Lesetext:
Präsenz und Achtsamkeit im sexuellen Leben
von Gil Fronsdal
Sexualität ist mehr als ein Lebensbereich, in dem wir kein Fehlverhalten begehen sollten, betont der Dharma- und Meditationslehrer Gil Fronsdal. Im sexuellen Ausdruck sieht er eine komplexe Form der Kommunikation. Psyche, Geschichte und Kultur spiegeln sich darin ebenso wider wie unsere Sichtweise von uns selbst und unser Verständnis von anderen. Grund genug, auch die Sexualität buddhistisch zu erhellen.
Sexualität ist tief in jedem menschlichen Leben verankert. Deshalb stellt die Entscheidung, ob wir persönlich sexuell aktiv sein wollen oder nicht, bereits eine komplexe Angelegenheit dar. Doch wie auch immer wir uns entscheiden: Wenn wir unserer Sexualität keine Aufmerksamkeit schenken, sie nicht untersuchen, betrachten und verstehen, dann bleibt sie im Unbewussten und kann sogar zu einem dunklen Bereich des Lebens werden.
Anstatt in Angst, Scham, Schuld, Verlegenheit oder Schweigen zu verharren, können wir versuchen, mehr Klarheit und Integrität in unser sexuelles Leben zu bringen – indem wir es aus der Perspektive buddhistischer Lehren betrachten.
Sex mit Wohlwollen und Freundlichkeit
Eine Möglichkeit, die ich in Workshops über Buddhismus und Sexualität mitunter angeboten habe, besteht darin, über die brahmaviharas zu meditieren, also über Wohlwollen, Freundlichkeit, Güte, Mitgefühl und Mitfreude. Nach einer solchen Meditation frage ich die Teilnehmerinnen und Teilnehmer manchmal: „Wie wäre es für euch, wenn ihr euch in dem Zustand, den ihr jetzt herbeigeführt habt, eurem Liebhaber, eurer Liebhaberin nähern würde? Wäre es anders als sonst? Warum wäre es anders?“
Einen weiteren, sehr ergiebigen Zugang bietet der Achtfache Pfad.

Datensatz:
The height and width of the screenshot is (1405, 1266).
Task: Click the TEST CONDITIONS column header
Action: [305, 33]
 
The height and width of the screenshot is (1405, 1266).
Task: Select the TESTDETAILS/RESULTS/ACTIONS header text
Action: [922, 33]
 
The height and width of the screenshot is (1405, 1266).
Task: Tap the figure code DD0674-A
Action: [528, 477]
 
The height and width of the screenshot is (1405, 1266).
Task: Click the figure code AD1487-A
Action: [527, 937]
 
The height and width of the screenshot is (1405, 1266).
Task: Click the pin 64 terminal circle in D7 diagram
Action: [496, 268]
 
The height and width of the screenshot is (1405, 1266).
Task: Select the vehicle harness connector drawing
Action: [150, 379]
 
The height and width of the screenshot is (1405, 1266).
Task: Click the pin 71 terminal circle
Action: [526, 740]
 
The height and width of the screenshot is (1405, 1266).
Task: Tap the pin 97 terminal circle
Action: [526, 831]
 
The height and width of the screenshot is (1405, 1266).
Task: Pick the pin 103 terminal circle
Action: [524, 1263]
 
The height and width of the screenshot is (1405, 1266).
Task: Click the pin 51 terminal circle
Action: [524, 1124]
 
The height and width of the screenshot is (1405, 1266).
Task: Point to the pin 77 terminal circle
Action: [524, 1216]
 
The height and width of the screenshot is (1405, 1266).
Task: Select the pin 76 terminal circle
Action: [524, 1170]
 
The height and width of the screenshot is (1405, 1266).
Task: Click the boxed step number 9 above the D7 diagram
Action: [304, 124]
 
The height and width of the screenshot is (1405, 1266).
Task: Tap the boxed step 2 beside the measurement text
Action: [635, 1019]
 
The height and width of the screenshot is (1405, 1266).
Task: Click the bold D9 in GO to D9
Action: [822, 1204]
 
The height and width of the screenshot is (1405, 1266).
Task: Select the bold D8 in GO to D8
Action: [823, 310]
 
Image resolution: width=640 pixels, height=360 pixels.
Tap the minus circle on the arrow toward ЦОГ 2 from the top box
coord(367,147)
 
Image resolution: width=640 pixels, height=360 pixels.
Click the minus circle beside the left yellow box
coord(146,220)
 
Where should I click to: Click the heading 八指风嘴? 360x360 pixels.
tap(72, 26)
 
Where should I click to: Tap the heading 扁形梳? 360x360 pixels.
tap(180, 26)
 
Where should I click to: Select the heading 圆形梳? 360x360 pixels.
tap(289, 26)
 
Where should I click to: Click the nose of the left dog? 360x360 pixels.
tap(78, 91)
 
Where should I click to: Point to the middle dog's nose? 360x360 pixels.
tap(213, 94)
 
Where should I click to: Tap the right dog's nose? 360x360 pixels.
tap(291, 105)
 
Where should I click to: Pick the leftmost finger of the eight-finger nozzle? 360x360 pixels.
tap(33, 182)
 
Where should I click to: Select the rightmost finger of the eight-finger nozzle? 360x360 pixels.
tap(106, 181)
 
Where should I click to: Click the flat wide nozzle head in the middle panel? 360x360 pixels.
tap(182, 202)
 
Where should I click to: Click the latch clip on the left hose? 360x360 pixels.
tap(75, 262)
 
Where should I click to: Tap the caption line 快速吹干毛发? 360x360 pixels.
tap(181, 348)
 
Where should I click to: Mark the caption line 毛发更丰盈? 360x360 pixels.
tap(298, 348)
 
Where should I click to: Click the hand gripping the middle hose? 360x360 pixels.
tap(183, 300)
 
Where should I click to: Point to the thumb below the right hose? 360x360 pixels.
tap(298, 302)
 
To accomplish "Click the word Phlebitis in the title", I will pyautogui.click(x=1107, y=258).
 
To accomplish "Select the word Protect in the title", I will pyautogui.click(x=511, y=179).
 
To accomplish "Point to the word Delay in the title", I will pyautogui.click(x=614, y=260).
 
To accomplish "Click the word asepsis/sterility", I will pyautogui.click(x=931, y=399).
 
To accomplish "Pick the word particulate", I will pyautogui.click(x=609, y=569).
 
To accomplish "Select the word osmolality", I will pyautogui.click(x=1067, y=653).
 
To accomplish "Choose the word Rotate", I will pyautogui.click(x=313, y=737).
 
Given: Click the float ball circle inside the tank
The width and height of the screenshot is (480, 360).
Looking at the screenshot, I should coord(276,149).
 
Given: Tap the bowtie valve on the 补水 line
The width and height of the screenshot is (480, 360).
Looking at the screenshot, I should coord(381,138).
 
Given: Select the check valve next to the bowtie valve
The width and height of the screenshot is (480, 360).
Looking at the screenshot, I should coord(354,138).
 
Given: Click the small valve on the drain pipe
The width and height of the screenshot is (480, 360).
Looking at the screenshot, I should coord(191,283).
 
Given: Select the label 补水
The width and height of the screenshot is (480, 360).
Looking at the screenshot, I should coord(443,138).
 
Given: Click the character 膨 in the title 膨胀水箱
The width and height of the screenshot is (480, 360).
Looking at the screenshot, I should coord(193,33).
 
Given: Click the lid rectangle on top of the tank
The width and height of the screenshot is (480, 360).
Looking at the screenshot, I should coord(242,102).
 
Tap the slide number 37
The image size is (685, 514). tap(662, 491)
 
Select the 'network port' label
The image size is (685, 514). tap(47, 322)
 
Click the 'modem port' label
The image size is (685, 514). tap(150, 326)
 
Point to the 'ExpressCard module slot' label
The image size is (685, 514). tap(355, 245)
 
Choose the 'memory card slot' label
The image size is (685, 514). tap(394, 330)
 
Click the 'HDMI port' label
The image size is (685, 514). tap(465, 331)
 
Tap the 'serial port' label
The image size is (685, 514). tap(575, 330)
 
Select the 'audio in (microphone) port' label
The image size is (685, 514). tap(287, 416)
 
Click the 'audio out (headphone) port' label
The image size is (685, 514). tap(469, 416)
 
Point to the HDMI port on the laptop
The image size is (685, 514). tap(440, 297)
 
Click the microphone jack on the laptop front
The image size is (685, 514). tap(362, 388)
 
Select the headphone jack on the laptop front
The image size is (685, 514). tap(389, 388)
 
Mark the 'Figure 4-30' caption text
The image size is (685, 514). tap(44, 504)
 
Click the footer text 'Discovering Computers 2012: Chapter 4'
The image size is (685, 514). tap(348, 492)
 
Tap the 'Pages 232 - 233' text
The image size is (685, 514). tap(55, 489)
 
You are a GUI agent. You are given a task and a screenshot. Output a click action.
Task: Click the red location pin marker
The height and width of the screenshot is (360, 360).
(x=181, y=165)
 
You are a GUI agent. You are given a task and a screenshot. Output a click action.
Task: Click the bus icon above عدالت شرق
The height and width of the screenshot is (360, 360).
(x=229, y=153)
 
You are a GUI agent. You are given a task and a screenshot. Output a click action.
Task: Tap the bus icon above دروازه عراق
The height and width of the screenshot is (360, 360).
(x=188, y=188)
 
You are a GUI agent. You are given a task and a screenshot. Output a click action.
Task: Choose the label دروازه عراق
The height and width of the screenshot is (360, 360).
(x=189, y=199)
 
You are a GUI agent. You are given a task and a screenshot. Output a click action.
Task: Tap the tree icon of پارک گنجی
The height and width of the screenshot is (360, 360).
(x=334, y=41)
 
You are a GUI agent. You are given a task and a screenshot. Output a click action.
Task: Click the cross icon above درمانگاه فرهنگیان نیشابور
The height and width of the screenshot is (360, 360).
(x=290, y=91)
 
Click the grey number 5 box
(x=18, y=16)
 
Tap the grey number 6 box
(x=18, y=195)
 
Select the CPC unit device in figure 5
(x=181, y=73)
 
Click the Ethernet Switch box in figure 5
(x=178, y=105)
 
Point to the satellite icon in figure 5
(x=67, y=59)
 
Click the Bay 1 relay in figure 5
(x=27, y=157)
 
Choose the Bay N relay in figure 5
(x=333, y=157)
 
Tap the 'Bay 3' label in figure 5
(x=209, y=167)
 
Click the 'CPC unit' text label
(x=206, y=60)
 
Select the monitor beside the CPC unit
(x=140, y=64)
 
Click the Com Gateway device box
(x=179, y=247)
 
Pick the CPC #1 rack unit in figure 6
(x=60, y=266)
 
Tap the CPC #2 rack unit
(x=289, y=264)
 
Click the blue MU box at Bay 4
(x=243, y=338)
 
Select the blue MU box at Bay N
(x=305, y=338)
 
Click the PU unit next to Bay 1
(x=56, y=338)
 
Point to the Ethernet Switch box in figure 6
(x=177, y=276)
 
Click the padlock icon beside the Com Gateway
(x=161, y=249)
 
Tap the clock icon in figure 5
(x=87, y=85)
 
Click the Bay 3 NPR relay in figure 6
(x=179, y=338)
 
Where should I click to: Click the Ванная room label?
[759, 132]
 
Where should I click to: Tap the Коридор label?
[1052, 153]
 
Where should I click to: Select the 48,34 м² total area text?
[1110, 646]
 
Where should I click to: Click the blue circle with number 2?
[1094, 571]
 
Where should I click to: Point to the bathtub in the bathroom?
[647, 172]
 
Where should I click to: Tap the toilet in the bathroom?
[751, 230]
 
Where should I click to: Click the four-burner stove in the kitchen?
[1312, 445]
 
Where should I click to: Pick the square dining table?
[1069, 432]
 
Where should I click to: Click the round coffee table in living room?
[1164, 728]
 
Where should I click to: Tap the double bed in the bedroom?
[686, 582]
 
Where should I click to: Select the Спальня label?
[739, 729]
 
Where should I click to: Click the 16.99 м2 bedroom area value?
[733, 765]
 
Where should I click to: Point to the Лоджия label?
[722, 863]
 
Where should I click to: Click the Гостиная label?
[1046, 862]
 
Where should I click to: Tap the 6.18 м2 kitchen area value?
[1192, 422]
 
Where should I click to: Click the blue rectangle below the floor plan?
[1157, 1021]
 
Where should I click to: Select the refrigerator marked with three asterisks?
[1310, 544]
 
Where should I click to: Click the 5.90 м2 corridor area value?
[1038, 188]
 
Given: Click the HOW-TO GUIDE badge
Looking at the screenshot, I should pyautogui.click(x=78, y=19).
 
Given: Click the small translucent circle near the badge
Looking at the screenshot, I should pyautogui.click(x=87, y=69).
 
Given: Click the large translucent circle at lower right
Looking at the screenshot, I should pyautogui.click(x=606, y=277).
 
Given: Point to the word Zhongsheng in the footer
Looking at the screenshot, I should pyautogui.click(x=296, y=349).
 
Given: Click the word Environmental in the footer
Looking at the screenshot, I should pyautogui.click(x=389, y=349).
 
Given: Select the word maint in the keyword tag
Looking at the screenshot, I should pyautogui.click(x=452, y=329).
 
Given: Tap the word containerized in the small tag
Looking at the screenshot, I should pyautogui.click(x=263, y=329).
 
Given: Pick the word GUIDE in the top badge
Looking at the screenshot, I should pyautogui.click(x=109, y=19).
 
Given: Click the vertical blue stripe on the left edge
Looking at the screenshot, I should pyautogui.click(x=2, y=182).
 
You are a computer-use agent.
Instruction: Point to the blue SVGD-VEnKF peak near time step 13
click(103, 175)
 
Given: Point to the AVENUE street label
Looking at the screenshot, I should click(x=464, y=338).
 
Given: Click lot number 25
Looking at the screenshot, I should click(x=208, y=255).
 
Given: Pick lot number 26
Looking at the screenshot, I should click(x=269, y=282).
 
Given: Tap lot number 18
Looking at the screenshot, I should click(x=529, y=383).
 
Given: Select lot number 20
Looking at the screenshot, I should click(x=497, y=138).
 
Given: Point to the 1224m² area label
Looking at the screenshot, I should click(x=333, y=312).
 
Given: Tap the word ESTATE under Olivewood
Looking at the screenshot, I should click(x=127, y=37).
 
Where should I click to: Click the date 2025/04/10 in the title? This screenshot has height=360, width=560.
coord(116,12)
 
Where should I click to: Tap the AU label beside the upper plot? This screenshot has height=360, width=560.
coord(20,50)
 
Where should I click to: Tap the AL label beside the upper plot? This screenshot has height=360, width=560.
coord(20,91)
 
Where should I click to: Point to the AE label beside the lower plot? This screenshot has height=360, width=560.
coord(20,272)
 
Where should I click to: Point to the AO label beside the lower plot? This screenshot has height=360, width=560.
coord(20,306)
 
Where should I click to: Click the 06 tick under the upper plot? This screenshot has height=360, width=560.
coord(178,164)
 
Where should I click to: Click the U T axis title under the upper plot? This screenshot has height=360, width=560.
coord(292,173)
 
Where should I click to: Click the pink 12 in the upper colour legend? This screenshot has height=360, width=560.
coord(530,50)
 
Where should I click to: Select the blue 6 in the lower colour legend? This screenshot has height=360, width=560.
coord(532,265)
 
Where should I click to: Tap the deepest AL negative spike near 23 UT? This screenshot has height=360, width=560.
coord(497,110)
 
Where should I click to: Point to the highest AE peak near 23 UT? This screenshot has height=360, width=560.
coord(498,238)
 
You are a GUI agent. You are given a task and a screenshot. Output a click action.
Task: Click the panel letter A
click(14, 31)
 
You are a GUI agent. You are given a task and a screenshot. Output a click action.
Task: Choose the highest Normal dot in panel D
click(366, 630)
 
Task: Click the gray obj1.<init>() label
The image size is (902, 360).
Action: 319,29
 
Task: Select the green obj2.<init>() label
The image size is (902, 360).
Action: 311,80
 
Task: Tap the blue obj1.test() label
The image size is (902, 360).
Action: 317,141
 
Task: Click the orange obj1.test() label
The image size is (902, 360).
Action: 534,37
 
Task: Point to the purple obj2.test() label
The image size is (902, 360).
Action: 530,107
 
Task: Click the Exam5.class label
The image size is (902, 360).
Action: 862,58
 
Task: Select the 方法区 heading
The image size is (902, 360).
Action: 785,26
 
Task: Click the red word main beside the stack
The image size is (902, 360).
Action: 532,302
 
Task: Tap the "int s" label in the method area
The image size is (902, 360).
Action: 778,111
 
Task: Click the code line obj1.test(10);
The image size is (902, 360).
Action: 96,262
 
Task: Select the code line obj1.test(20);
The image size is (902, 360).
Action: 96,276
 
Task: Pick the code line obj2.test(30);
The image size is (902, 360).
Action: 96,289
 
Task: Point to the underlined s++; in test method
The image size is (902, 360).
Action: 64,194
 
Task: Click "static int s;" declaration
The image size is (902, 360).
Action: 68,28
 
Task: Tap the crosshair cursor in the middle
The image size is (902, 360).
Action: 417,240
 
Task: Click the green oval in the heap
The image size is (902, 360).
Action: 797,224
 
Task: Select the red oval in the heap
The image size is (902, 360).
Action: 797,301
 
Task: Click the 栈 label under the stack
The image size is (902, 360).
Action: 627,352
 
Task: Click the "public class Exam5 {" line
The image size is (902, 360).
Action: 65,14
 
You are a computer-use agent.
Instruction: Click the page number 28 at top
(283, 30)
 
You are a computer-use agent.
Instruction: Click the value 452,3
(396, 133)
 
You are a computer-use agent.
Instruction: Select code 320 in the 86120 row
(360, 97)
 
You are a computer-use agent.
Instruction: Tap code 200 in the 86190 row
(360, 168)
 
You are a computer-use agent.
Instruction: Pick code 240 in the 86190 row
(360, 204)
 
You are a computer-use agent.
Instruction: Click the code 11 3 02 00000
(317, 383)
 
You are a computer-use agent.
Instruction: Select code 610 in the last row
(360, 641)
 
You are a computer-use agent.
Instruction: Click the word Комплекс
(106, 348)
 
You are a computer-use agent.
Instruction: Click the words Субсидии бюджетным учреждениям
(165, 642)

Aufgabe: Führe den Lesetext über Achtsamkeit im sexuellen Leben im Anschluss an seinen letzten Satz weiter.

Lösung:
Zu Beginn dieser Lehre unterstreicht der Buddha, wie wichtig die Perspektive ist, die wir einbringen, wenn wir etwas betrachten. Die Linse, durch die du das Leben betrachtest – Geldverdienen? Vergnügen? Angst? – wird zu der Art und Weise, wie du das Leben verstehst und erfährst.
Der Buddha hat die Perspektive der Vier Edlen Wahrheiten empfohlen: über das Leiden zu reflektieren, über sein Entstehen, seine Beendigung und den Weg dorthin.
Viele Menschen haben eine hohe Toleranz für ihr psychisches Unbehagen entwickelt, für Stress, Scham, Verlegenheit und Angst. Aber der Buddhismus sagt: Du musst dein Leiden und deine psychische Not nicht tolerieren; du kannst etwas dagegen tun. Du kannst dich fragen, welche Ursachen sie haben. Findest du zwanghafte Gedanken, Ängste und zwanghaftes Verlangen in dir? Gibt es Identitäten, die du meinst einnehmen zu müssen, wenn du zu anderen Menschen in Beziehung gehst? Meinst du, dich irgendwie beweisen zu müssen?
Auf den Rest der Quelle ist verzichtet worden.